Written communication is the most difficult way to express yourself. The reader doesn’t hear any tone in your voice and is missing all the body language that goes along with expression when you’re talking face to face.
And there’s one more ingredient that’s new to our world – we used to be able to disagree and then go to lunch. Now, people are so polarized that it’s a “my way or the highway” scenario. I’ve actually seen friendships dissolve simply because two people disagreed.
So, here are some suggestions:
- First, read what they’ve written – not every person we think is a troll is necessarily in attack mode. This goes back to misunderstanding what they’ve written and it often just needs a response to ask them to clarify.

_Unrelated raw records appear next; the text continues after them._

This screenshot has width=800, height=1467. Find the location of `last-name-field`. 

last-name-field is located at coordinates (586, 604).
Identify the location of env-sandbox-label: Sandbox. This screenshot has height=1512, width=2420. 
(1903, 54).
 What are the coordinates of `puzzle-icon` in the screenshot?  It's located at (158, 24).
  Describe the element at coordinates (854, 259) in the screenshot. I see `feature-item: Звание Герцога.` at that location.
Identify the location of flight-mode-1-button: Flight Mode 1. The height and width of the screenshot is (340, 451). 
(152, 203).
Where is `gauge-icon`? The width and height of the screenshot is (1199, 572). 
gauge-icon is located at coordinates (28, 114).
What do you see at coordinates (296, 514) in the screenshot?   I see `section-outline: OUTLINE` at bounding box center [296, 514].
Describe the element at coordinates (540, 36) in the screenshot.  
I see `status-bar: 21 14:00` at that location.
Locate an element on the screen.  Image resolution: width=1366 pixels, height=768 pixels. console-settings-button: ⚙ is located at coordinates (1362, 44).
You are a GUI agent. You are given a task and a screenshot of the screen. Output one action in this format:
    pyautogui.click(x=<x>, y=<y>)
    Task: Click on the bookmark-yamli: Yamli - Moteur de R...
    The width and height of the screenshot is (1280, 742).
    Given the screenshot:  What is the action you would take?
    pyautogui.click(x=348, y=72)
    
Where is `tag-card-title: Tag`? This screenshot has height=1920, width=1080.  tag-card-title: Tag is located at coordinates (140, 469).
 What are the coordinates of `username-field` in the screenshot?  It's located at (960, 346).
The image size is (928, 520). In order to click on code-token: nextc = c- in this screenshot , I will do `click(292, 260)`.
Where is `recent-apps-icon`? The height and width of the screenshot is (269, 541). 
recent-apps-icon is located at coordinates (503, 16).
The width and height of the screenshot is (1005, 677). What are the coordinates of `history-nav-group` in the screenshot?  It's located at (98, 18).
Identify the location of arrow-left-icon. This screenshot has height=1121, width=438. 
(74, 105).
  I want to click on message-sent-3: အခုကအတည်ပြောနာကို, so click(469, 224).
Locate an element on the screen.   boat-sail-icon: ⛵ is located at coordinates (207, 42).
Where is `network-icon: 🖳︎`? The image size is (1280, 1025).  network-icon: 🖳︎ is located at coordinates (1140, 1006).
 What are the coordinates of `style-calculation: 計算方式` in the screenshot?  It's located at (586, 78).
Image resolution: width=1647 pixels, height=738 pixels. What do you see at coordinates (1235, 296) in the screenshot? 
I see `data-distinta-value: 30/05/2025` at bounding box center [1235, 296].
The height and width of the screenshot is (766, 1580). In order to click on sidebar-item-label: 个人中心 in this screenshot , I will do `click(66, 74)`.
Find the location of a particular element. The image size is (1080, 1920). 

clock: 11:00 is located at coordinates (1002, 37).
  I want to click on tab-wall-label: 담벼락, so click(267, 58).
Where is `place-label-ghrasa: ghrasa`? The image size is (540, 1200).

- Don’t respond to trolls, when you’ve determined that they’re really on the attack.
- Don’t engage in the discussion and play offense.
- If you’re attacked in a public forum, hold back and see if other friends come to your defense. More than once over the years I was under attack and other friends jumped into shut down my troll.
- Remember, you can always simply walk away and either leave the group or just remove whatever you posted.
Last but not least – don’t take it personally. Most trolls don’t even know you – they live to be controversial. They thrive off of the energy of knowing you’re upset, and their ability to think they’ve established power.
The bottom line is that life is simply too short. Don’t waste your time on people whose opinions don’t matter. And when it comes to criticism of your photographs remember Dean Collins’ old line…
“Beauty is in the eyes of the checkbook holder!”